C++ #include <regex> Usage - replace_regex()

Let's say I have a text file with the format:
horsey"test"log

And I want line to be:
"test"

I would use std::regex_replace() for this.

Although I'm having trouble finding (or understanding) the correct syntax for this.

Links I've been using:
- https://en.cppreference.com/w/cpp/regex/regex_replace
- https://stackoverflow.com/questions/11627440/regex-c-extract-substring
- https://stackoverflow.com/questions/2912894/how-to-match-any-character-in-regular-expression/2912904
- https://www.informit.com/articles/article.aspx?p=2064649&seqNum=3
- https://www.geeksforgeeks.org/regex_replace-in-cpp-replace-the-match-of-a-string-using-regex_replace/

My current code (minus the mess of comments) is:
1
2
3
4
5
6
7
8
9
10
11
12
13
14
15
16
17
        std::string word;
        while (inFile >> word) {

            std::regex format(".*\".+\".*");
            std::regex desiredFormat("\".+\""); 

            // if the format is:      <any char 0 or more times>"<any char 1 or more times>"<any char 0 or more times>
            // Then replace it to be: "<any char 1 or more times>"
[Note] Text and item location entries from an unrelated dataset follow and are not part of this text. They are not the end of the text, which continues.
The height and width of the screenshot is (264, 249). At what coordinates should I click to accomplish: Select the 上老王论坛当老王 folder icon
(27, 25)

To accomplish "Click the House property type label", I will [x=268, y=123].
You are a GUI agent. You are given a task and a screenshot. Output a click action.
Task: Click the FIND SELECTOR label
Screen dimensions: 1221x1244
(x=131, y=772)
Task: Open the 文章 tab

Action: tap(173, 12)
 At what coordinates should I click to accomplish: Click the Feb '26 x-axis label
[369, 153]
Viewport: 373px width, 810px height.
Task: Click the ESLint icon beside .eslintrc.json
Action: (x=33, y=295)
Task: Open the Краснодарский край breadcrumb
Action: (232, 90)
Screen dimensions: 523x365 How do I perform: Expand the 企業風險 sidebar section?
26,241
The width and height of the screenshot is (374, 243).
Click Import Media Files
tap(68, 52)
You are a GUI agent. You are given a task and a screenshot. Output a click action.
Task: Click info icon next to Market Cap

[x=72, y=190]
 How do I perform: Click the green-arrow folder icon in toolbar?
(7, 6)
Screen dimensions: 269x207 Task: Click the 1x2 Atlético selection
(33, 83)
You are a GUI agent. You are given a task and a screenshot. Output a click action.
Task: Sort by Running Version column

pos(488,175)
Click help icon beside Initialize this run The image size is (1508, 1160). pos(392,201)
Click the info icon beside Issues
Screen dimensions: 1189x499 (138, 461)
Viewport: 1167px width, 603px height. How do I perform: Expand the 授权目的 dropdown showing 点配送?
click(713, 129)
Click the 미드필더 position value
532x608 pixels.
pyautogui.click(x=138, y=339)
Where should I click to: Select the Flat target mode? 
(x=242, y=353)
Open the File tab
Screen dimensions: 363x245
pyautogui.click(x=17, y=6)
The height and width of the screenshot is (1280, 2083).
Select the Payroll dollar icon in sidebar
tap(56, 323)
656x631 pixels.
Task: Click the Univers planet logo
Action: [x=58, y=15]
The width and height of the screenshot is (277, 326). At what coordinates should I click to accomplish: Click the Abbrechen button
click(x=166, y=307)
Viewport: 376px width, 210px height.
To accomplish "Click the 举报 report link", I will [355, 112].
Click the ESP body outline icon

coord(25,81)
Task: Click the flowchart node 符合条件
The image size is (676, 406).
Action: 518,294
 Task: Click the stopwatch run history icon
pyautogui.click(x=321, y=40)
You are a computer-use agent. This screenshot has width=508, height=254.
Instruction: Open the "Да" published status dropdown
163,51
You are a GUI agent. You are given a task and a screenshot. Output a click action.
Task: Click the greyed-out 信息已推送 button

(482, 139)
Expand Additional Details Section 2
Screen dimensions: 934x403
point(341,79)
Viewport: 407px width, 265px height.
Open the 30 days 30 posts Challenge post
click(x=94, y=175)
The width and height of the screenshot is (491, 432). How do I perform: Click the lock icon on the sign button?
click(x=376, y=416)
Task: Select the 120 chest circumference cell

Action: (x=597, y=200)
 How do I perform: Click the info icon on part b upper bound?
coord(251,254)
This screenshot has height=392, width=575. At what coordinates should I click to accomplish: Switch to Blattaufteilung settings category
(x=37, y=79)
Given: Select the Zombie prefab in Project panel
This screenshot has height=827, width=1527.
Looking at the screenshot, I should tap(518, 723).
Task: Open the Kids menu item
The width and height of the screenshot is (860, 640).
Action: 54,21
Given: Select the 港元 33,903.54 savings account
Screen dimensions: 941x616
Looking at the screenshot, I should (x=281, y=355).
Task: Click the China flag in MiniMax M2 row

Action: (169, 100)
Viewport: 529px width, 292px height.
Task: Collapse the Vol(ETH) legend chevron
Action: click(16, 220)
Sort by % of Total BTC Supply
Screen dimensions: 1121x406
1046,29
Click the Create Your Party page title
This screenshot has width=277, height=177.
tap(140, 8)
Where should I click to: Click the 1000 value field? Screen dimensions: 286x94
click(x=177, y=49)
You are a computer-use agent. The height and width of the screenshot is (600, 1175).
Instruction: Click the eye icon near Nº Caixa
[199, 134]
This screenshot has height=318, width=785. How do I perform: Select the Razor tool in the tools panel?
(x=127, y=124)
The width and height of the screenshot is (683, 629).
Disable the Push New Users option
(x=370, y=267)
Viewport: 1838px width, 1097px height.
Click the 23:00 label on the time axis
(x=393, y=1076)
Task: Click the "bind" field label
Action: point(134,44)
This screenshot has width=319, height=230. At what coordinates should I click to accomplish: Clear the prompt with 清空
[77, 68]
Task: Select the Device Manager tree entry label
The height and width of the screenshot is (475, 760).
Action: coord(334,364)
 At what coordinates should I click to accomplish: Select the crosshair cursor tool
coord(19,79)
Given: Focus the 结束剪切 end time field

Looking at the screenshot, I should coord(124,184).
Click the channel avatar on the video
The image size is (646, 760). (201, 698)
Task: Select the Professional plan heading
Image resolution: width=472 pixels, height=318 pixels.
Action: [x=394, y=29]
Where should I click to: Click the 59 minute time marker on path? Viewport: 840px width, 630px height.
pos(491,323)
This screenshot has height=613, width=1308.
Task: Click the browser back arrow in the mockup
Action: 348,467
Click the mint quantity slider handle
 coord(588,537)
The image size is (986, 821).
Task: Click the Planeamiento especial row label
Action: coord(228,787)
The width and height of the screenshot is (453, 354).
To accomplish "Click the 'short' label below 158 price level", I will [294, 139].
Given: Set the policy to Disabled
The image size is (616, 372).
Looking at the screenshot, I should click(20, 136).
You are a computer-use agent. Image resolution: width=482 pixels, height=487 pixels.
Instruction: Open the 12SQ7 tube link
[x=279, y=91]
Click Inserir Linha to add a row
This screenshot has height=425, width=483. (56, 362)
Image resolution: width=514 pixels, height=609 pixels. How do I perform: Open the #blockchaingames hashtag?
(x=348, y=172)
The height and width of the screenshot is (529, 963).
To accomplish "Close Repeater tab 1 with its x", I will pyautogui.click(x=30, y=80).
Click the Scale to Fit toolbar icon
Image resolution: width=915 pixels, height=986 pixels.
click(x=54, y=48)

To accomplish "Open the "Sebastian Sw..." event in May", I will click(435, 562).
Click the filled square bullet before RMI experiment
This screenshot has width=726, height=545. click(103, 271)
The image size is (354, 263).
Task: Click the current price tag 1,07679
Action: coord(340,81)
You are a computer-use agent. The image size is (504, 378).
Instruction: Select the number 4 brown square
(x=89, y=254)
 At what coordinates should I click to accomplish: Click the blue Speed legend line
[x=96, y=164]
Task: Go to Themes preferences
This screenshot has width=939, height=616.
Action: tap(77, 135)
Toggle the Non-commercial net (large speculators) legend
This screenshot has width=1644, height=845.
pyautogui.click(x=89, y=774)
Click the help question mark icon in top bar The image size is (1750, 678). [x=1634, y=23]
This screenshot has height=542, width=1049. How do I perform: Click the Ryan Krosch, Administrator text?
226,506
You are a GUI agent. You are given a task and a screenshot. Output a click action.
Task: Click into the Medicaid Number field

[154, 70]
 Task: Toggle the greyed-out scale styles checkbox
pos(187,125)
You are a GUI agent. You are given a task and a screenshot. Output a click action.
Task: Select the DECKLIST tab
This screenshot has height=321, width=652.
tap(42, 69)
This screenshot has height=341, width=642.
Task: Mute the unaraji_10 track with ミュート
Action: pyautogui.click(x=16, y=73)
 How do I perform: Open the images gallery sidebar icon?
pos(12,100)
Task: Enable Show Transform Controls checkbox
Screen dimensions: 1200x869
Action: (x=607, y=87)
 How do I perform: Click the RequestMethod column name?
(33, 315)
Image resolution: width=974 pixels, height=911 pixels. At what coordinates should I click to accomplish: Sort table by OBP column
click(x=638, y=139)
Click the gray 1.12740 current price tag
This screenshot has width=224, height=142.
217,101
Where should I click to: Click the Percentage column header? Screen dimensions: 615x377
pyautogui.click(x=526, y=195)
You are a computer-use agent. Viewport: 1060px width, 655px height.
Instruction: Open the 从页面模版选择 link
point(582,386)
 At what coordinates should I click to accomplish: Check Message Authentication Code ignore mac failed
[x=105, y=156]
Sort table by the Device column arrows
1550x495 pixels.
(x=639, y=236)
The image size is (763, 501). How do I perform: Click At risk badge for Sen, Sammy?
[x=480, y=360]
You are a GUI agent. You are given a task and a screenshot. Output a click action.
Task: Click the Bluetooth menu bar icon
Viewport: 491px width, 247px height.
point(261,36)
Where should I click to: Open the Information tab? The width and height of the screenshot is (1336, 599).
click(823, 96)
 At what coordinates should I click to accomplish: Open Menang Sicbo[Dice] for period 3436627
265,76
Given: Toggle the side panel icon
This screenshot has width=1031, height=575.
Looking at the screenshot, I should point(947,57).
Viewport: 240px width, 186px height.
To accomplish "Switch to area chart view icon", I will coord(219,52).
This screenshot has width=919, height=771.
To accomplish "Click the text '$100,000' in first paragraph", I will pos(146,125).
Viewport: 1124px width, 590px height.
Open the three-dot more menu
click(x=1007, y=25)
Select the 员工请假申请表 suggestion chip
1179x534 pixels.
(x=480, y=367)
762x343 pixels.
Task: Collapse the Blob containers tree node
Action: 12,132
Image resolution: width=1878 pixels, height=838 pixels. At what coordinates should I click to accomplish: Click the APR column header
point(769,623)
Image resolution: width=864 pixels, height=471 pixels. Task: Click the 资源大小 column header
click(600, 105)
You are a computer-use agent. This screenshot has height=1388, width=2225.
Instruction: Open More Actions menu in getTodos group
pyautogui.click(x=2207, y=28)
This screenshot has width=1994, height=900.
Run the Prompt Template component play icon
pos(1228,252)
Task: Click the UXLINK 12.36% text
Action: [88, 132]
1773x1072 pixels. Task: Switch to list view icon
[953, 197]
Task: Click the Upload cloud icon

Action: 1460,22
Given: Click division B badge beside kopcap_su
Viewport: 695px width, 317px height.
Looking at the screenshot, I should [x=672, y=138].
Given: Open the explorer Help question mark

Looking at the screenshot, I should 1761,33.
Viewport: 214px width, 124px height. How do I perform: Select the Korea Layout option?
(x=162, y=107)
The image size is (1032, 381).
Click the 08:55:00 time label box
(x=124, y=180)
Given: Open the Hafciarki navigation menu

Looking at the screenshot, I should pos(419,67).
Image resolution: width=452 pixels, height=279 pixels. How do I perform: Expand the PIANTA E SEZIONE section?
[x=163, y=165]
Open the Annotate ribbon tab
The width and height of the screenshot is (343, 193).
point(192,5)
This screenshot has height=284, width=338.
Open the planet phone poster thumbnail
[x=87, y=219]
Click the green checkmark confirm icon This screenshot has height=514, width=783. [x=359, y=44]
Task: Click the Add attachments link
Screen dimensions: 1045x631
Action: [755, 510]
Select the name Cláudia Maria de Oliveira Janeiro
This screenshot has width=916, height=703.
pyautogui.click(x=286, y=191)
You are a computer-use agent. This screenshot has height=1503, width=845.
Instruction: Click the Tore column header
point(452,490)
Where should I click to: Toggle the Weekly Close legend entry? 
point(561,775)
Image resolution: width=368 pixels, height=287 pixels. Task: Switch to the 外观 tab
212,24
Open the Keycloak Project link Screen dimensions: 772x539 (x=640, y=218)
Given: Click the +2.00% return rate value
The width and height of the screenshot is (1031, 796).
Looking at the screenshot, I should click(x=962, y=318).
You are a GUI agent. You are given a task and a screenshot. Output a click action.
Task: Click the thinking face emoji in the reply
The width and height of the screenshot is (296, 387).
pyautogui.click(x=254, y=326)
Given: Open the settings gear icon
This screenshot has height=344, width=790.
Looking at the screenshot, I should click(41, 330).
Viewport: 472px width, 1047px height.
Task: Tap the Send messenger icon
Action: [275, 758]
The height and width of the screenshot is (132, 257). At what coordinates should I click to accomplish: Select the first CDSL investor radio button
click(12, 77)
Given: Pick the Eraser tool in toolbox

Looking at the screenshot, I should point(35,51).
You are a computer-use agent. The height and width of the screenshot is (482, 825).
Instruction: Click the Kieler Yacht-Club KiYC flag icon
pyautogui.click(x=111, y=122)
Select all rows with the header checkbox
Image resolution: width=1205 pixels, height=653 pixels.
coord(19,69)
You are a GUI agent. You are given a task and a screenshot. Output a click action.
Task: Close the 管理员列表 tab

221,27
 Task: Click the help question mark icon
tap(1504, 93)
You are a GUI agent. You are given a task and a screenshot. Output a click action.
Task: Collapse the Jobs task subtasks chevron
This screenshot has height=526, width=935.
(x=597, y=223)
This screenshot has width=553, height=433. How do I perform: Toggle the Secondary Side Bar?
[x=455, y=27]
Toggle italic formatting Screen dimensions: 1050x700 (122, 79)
            if ( std::regex_match( word, format ) ) {
                std::regex_replace(word, format, desiredFormat);

                //std::regex_replace( word.begin(), word.end(), format, desiredFormat );
                
                std::cout << "Debug: word = " << word << '\n';
            }
        }


Help would be greatly appreciated. Thanks! :)


Edit:
- Note that I'm using C++17, tried compiling with g++ v9 & Clang v5, neither worked.
- Errors in g++: https://pastebin.com/RtED9m2j

Edit 2:
- If you absolutely need to see my code you may do so with the link below. However, I recommend avoiding it if possible because it's a mess at the moment and comments may not be up to date.
https://pastebin.com/Jv9QuQ3z
Last edited on
> I would use std::regex_replace() for this.
it's overkill to use regex for that task
`string::find()' and `string::rfind()' should suffice


when working with regex, I'll recommend you to use raw literals so you don't have backslash hell.
1
2
3
4
5
6
7
8
9
10
11
12
13
14
std::string text = R"(horsey"test"log)";
std::regex desired(R"(".+")");

std::smatch match;
std::string result1;
//get the first match in the string
if (std::regex_search(text, match, desired))
	result1 = match[0];


std::regex format( R"(.*(".+").*)" ); //note the (group)
//this reads: replace all the matching (in this case the whole string) by the
//contents of the first (group)
std::string result2 = std::regex_replace(text, format, "$1");
note that the resuls have the quotes in them R"("test")", not sure if that's what you wanted
also, those two are not actually equivalent
it depends if you need a greedy or a lazy match for the " character,
for example, ¿what result do you want with R"(hello"oh"brave"new"world)"?
You have turned a problem into two problems...
https://blog.codinghorror.com/regular-expressions-now-you-have-two-problems/

In any case, what you are looking for is a std::regex_search, matching on a re-pattern of

R"z("([^"]*)")z"

The first sub-match is the quoted text. You can get the location and length from the smatch object. Make sure to look through the docs.

Enjoy!

[edit]
Sorry, was distracted for a bit. Here’s an example you can explore with:

1
2
3
4
5
6
7
8
9
10
11
12
13
14
15
16
17
18
19
20
21
#include <iostream>
#include <regex>
#include <string>

int main()
{
  std::string s;
  {
    std::cout << "s? ";
    getline( std::cin, s );
  }
  std::string replacement;
  {
    std::cout << "replacement? ";
    getline( std::cin, replacement );
  }
  
  std::regex re{ R"z("[^"]*")z" };
  
  std::cout << std::regex_replace( s, re, "\"" + replacement + "\"" ) << "\n";
}
Last edited on
I'm sorry for my very late reply!

Thank you Duthomhas and ne555 for your responses! Reading them both + doing some searching online allowed me to solve the issue. :)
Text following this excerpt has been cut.